This is a Quick Start demo based on Databrick's MLflow tutorial. In this tutorial, we’ll:
- Install the MLflow server on a EC2 instance
- Create an jupyter kernel for MLflow using anaconda
- Create a notebook with that kenel to train a diabetes progression model and log metrics, parameters, models, and a .png plot from the training to the MLflow tracking server
- View the training results in the MLflow experiment UI
You should craete a security group and open port 5000 for your IP.
SSH into the ec2 instance and run the following commands
# install mlflow
pip install mlflow
# create mlflow file store folder
mkdir mlflow_file_store
# create a screen
screen -dmS mlflow
screen -r mlflow
# start mlflow tracking server
mlflow server \
--file-store /home/ec2-user/mlflow_file_store \
--default-artifact-root s3://YOUR_S3_BUCKET/workspace/mlflow_disk/artifact-root/ \
--host 0.0.0.0
Note:
-
I run the mlflow tracking server in a screen called
mlflowso that the server will keep running even after I close the ssh session. This is just for demo purpose and is not recommened if you are planning to run the mlflow tracking server in production. -
I use a s3 bucket for the
--default-artifact-rootin this example, but you can use local folder as well. You can read more about MLflow storage here
Create script to start the MLflow service
#!/bin/sh
if [ $1 = 'start' ]
then
mlflow server --file-store /home/ec2-user/mlflow_file_store --default-artifact-root s3://YOUR_BUCKET_HERE/workspace/mlflow_disk/artifact-root/ --host 0.0.0.0
fi
Add mlflow.service as a systemctl service. Create a new file /usr/lib/systemd/system/mlflow.service
[Unit]
Description=mlflow service
[Service]
Type=simple
ExecStart=/home/ec2-user/mlflowService.sh start
[Install]
WantedBy=mutil-user.target
Start mlflow service
sudo systemctl start mlflow.service
check status
sudo systemctl status mlflow.service
Create script to upload file to S3 bucket
#!/bin/bash
# backup mlflow file and upload to s3
MLFILE_DIR='/home/ec2-user/mlflow_file_store/'
S3_DIR='s3://YOUR_BUCKET_HERE/workspace/mlflow_disk/file-store/'
LOG='/home/ec2-user/bakup/upload.log'
set -x
daytime=$(date "+%Y%m%d")
bakfile=/home/ec2-user/bakup/"mlflow"$daytime".tar"

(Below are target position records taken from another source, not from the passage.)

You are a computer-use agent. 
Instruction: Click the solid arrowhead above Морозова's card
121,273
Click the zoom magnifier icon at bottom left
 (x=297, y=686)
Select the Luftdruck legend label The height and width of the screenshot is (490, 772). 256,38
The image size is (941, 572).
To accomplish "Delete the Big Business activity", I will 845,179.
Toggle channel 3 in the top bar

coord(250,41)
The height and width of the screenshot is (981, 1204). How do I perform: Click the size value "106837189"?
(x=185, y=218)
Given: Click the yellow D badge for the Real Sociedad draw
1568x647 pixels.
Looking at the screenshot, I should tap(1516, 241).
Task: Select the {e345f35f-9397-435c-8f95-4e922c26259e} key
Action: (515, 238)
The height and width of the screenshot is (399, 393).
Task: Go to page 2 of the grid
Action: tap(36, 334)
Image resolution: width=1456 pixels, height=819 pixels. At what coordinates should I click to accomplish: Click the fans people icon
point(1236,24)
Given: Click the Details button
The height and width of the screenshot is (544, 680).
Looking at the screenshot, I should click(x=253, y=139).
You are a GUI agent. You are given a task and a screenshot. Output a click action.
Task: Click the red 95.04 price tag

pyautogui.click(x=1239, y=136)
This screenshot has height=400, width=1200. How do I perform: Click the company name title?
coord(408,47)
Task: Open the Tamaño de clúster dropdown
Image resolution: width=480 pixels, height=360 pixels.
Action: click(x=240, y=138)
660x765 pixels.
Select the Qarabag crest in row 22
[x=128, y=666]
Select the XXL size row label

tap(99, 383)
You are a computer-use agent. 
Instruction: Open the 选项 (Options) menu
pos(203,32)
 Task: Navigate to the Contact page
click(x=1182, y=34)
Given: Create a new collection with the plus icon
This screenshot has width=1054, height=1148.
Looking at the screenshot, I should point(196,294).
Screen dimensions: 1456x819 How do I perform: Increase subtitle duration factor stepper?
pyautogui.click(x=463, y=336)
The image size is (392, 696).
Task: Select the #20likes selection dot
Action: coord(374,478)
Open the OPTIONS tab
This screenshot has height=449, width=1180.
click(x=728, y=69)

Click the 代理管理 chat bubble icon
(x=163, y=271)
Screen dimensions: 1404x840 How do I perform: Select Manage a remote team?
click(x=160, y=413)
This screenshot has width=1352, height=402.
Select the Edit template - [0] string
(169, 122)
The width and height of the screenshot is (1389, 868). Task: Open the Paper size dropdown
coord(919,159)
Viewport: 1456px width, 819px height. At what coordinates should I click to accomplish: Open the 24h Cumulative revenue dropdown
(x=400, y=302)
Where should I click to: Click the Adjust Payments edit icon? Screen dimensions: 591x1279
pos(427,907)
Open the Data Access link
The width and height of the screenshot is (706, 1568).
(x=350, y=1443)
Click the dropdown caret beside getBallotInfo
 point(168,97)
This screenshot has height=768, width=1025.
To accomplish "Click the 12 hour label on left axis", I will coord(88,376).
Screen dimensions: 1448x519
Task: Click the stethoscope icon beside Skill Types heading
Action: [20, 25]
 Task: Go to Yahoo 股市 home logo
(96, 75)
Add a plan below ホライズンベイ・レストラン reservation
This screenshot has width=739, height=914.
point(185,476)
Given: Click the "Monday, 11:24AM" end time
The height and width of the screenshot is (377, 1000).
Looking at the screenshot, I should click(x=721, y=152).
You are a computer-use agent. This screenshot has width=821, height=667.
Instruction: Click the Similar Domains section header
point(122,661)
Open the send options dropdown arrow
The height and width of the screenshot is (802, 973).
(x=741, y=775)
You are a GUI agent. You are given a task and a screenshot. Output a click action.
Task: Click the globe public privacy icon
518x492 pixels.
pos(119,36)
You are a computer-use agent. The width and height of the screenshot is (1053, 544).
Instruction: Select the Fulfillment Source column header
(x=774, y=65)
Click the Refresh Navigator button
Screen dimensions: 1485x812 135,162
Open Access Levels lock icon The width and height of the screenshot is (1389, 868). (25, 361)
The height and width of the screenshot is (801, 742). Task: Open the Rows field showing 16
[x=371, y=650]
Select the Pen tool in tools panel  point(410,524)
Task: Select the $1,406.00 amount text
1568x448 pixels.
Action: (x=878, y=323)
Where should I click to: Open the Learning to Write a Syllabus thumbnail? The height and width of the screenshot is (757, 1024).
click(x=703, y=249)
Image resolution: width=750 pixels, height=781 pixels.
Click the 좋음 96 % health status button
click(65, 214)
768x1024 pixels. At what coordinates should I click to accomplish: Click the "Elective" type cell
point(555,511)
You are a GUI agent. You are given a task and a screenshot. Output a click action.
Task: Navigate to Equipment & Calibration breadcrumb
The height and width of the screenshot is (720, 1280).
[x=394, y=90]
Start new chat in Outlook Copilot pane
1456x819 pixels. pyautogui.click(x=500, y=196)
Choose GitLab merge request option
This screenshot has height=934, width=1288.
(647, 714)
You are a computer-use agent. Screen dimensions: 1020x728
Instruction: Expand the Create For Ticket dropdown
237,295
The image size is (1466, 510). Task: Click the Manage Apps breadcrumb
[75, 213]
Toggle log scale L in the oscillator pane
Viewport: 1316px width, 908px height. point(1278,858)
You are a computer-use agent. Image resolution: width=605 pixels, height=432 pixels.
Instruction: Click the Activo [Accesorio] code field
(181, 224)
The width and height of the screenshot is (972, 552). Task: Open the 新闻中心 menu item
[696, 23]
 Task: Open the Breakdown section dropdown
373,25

tar -czvf $bakfile $MLFILE_DIR
echo $(date +%Y-%m-%d,%H:%m:%s) >> $LOG
echo 'create bakfile '$bakfile >> $LOG
aws s3 cp $bakfile $S3_DIR
echo 'upload s3 succeed' >> $LOG
set +x
Add a crontab record to run the script once a day
00 02 * * * /home/ec2-user/upload2s3.sh
Now let's go ahead and create a conda environment for mlflow. (You can download Anaconda from here)
conda create -n mlflow_test python=3.6 ipykernel
source activate mlflow_test
pip install mlflow
pip install scikit-learn
pip install matplotlib
Once the env has been created, you should be able to see the new kernel in your jupyter

Next step, import the mlflow_test.ipynb to your jupyter and change the mlflow tracking server url in the notebook.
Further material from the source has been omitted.